Task objective
Each line from the one with "Given: Click Apply to apply the rules" through the final line of the entries below must be printed exactly, and the pictures must not be.
·····
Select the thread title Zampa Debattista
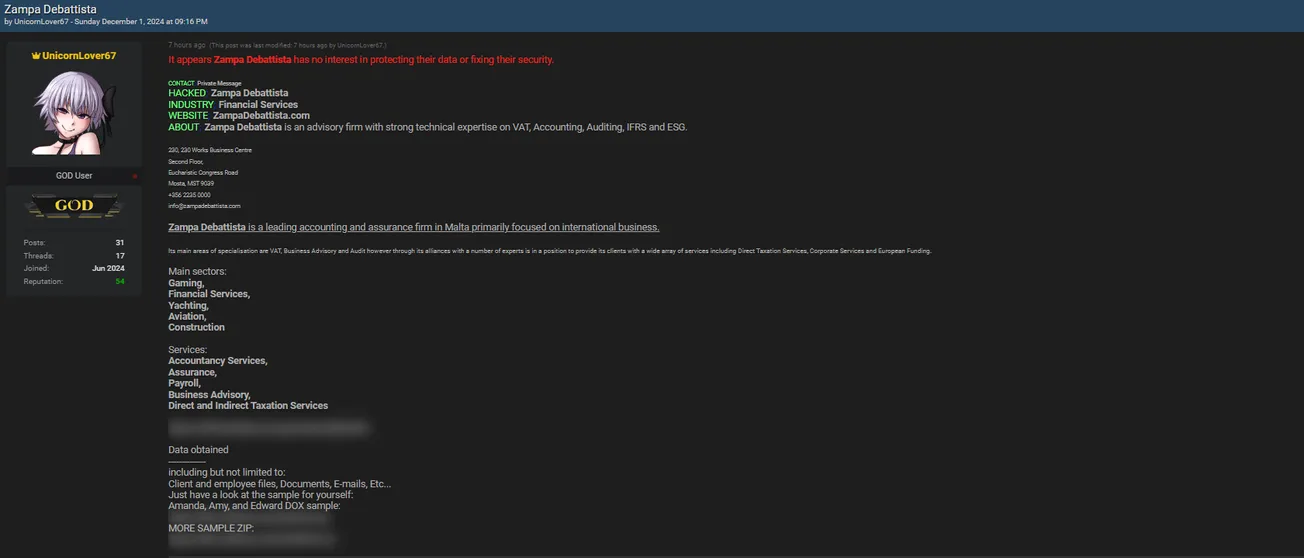The image size is (1304, 558). [x=50, y=9]
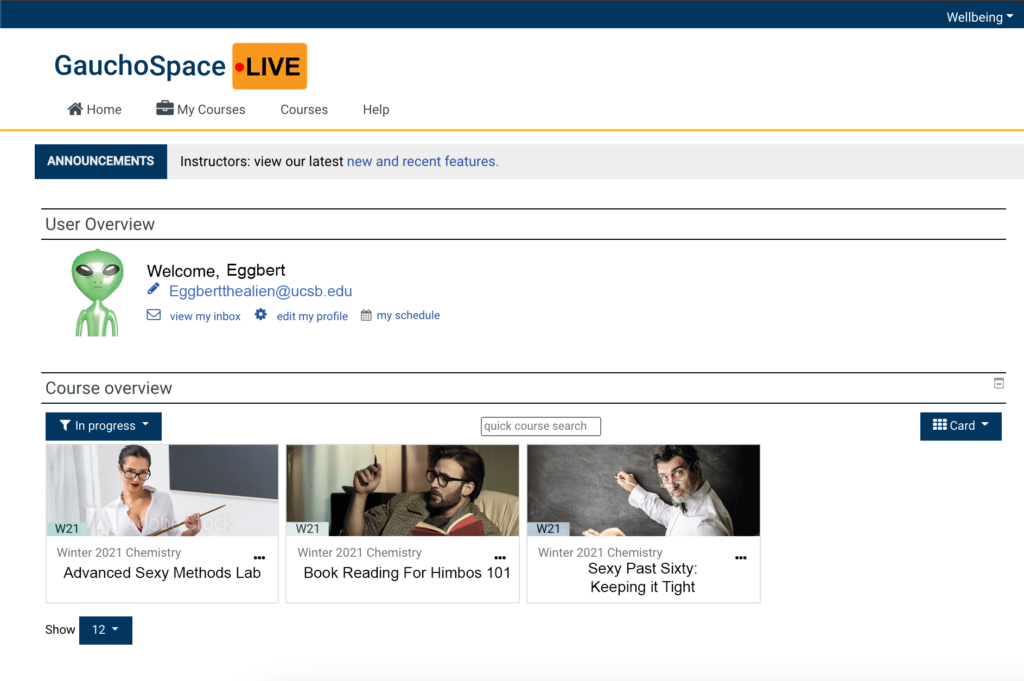
Task: Click the LIVE badge next to GauchoSpace
Action: coord(269,65)
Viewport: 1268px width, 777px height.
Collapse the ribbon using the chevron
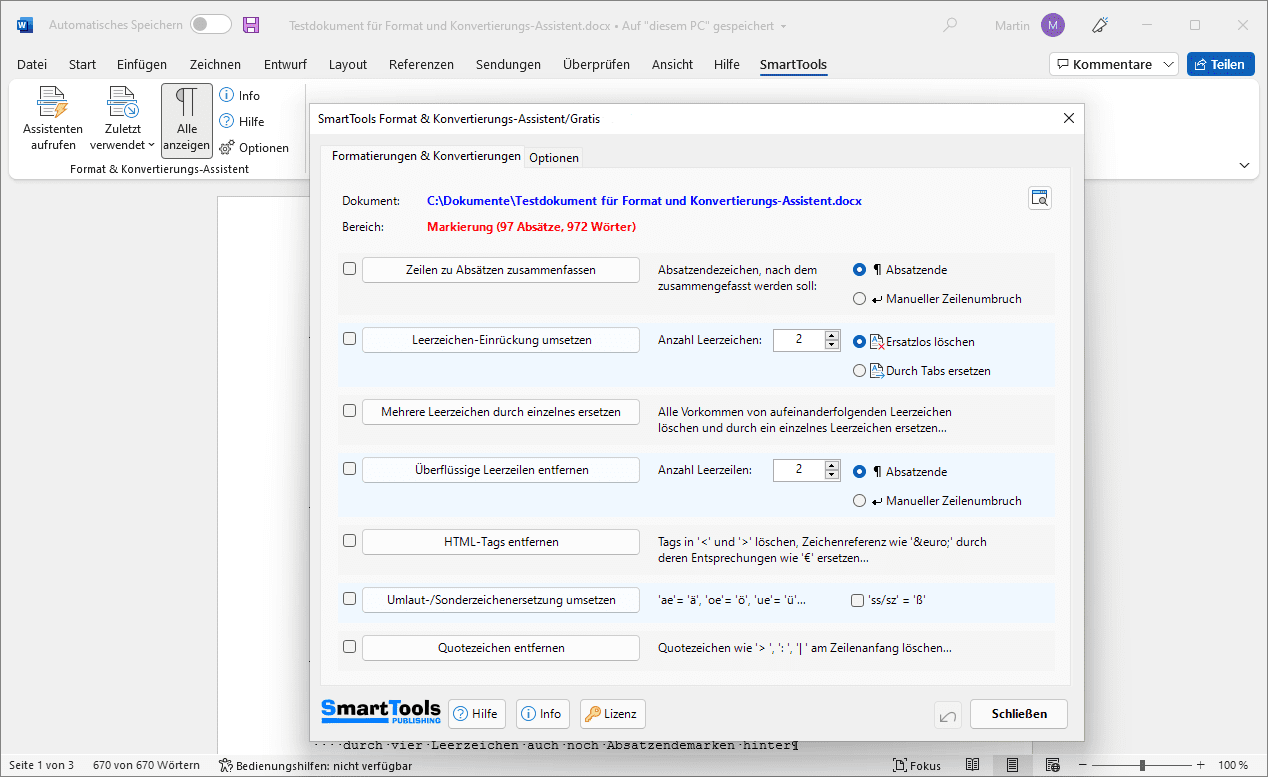(1245, 165)
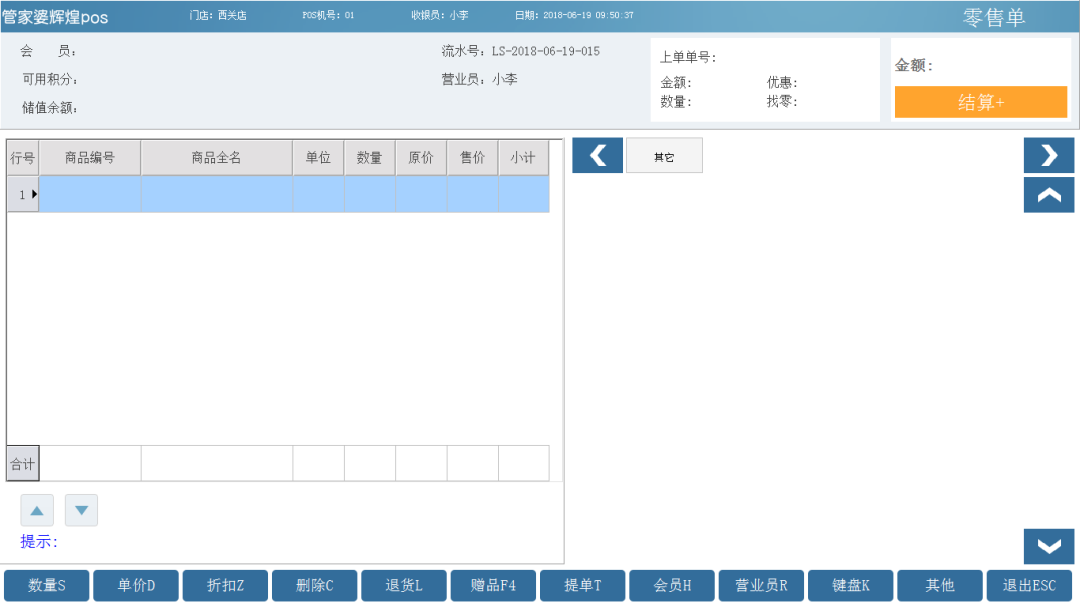The image size is (1080, 607).
Task: Delete the item using 删除C button
Action: (x=314, y=586)
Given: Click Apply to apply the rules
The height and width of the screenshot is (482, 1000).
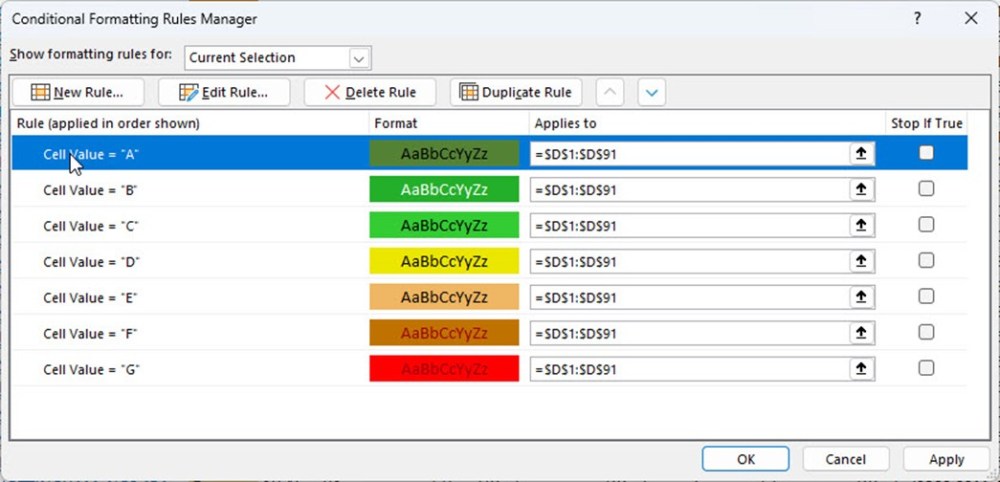Looking at the screenshot, I should (x=946, y=460).
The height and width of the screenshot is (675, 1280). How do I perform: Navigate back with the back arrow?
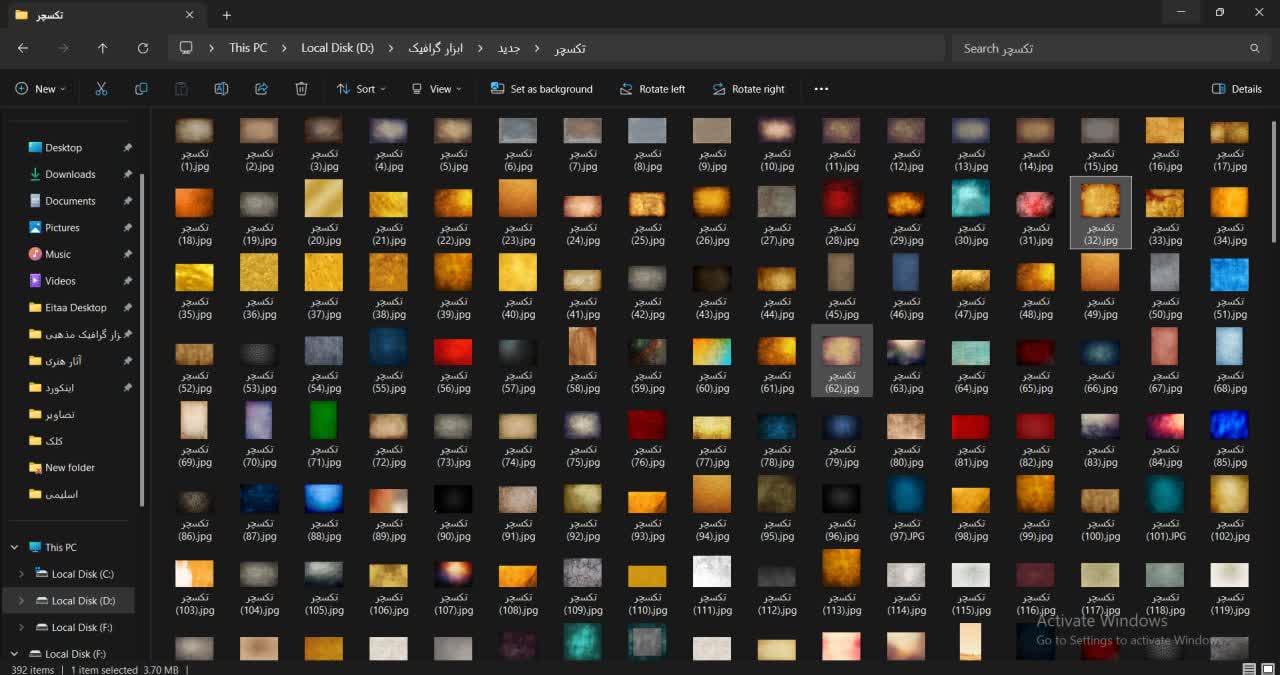point(23,48)
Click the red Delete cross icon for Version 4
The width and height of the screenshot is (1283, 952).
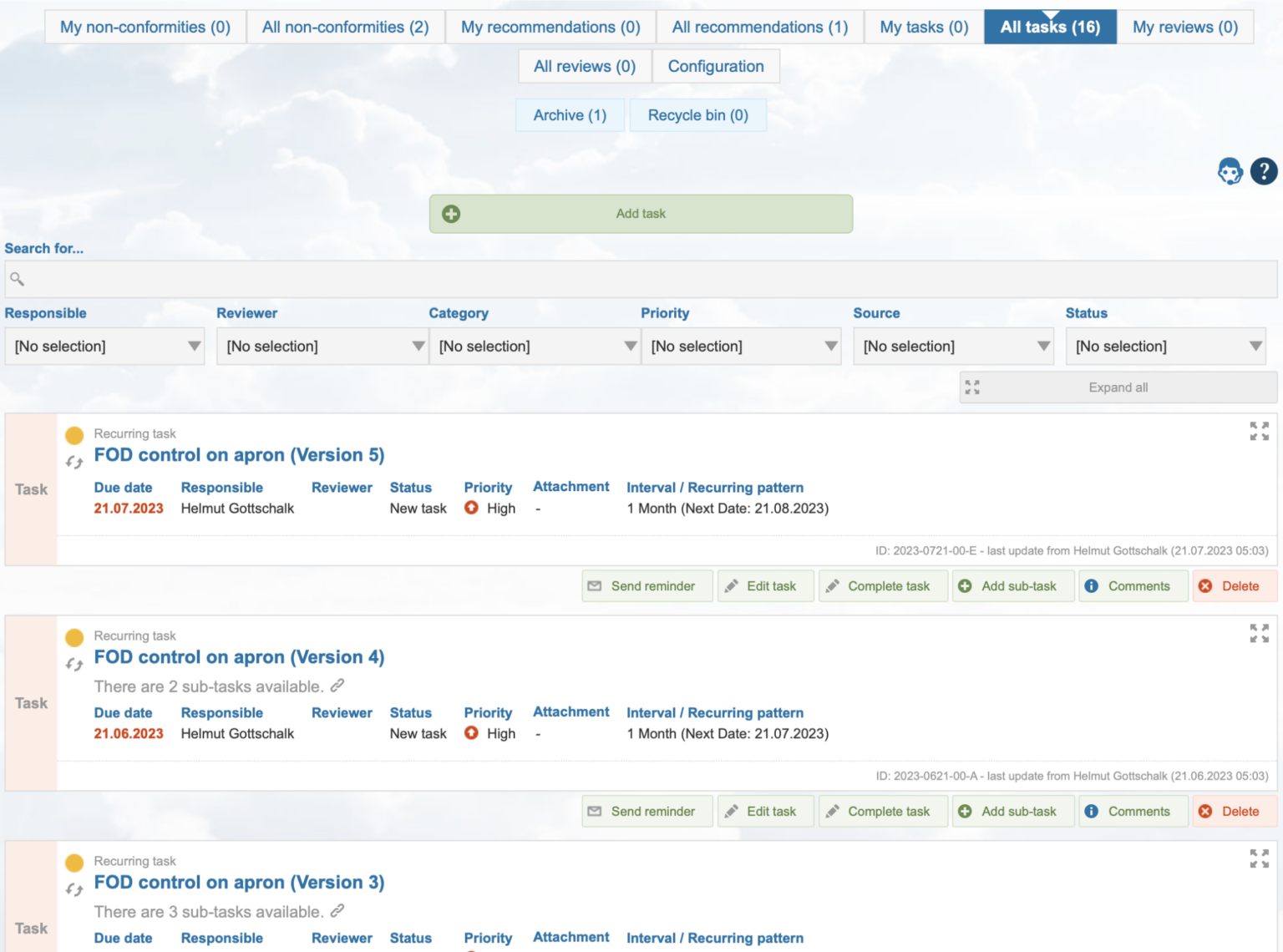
·····
The answer
Given: Click Apply to apply the rules
The height and width of the screenshot is (482, 1000).
Looking at the screenshot, I should (x=946, y=460).
The height and width of the screenshot is (675, 1280). How do I perform: Navigate back with the back arrow?
point(23,48)
Click the red Delete cross icon for Version 4
The width and height of the screenshot is (1283, 952).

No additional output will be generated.